Germany to assist in transportation overhaul of Colombia; complete takeover forthcoming,1518,603584,00.html

The Colombian city of Cali--the nation's third largest city with a population of 2.5 million citizens--was on the verge of widespread rioting and unrest as a result of the imminent collapse of its transportation system.

"I was receiving threats daily... no, hourly," says Miguel Castro, a city bus driver. "I would often pull up to a stop, and people had been waiting for hours. It wasn't my fault, though, this is just how the system works! But now things are getting so bad, it looks like we may have to shut the whole thing down."

Fearing that people might have to walk, run, bicycle or use other non-state methods of getting themselves around, the city officials decided to call for help. And that call was heard halfway around the world in Berlin, Germany, by one of the most successful transportation firms in the world, IVU Traffic Technologies.

"It was a very exciting phone call," says Ernst Denert, president of IVU. "I think it's been nearly 60 years since anyone from Berlin has been entrusted with intervening in a sovereign government's affairs."

When Denert and his team showed up in Cali, things began to change almost immediately. Bus drivers made an effort to be punctual, patrons actually paid for tickets, and the threat of riots disappeared completely.

Miguel Castro wasn't surprised that Germans were able to affect things so instantaneously. "I think we were mostly just scared s---less that the Germans were here. I mean, we're not scholars and all, but we do know general history. People began shaping up from the get-go."

Denert and his team researched the underlying problems with Cali's appalling transportation system for two years, trying to pinpoint the areas where German efficiency and engineering could be of most help.

"We noticed several things that needed to be changed straightaway. Firstly, it was observed that none of the bus stops had any schedules posted. People would wait at a stop for hours--even days if they showed up on a Saturday--wondering if and when their bus would come. We've now posted the schedules so that the guess-work was taken out. We also noticed that a good number of patrons were waiting at places that weren't bus stops at all, like park benches, lampposts, outhouses, etc. This we also fixed."

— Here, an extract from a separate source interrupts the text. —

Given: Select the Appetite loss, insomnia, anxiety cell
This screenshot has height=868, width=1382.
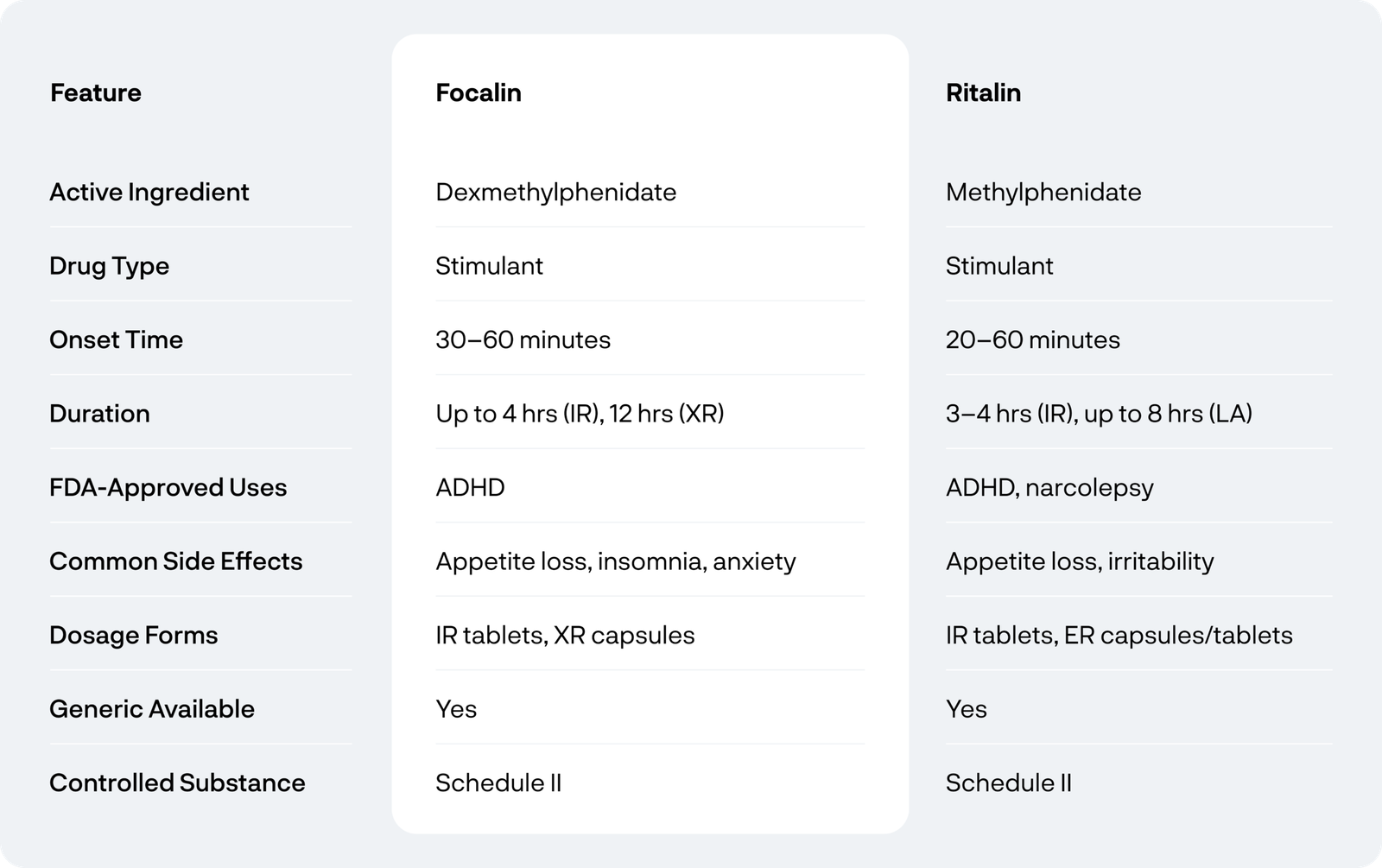Looking at the screenshot, I should [x=615, y=561].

Denert is quite confident that the initiative will be successful, and that his efforts can replace the laid-back, slow-paced culture of Colombia with the efficient and speedy culture of the Germans. He feels that once their success is seen by surrounding nations, they too will want his group to improve their transportation systems.

"But we don't want to stop there," Denert explains. "German efficiency can improve all facets of government in all nations, especially among those in South America. It's only a matter of time before they're inviting us to improve their finances, manufacturing, weapons production, and so on. It's an exciting time to be German."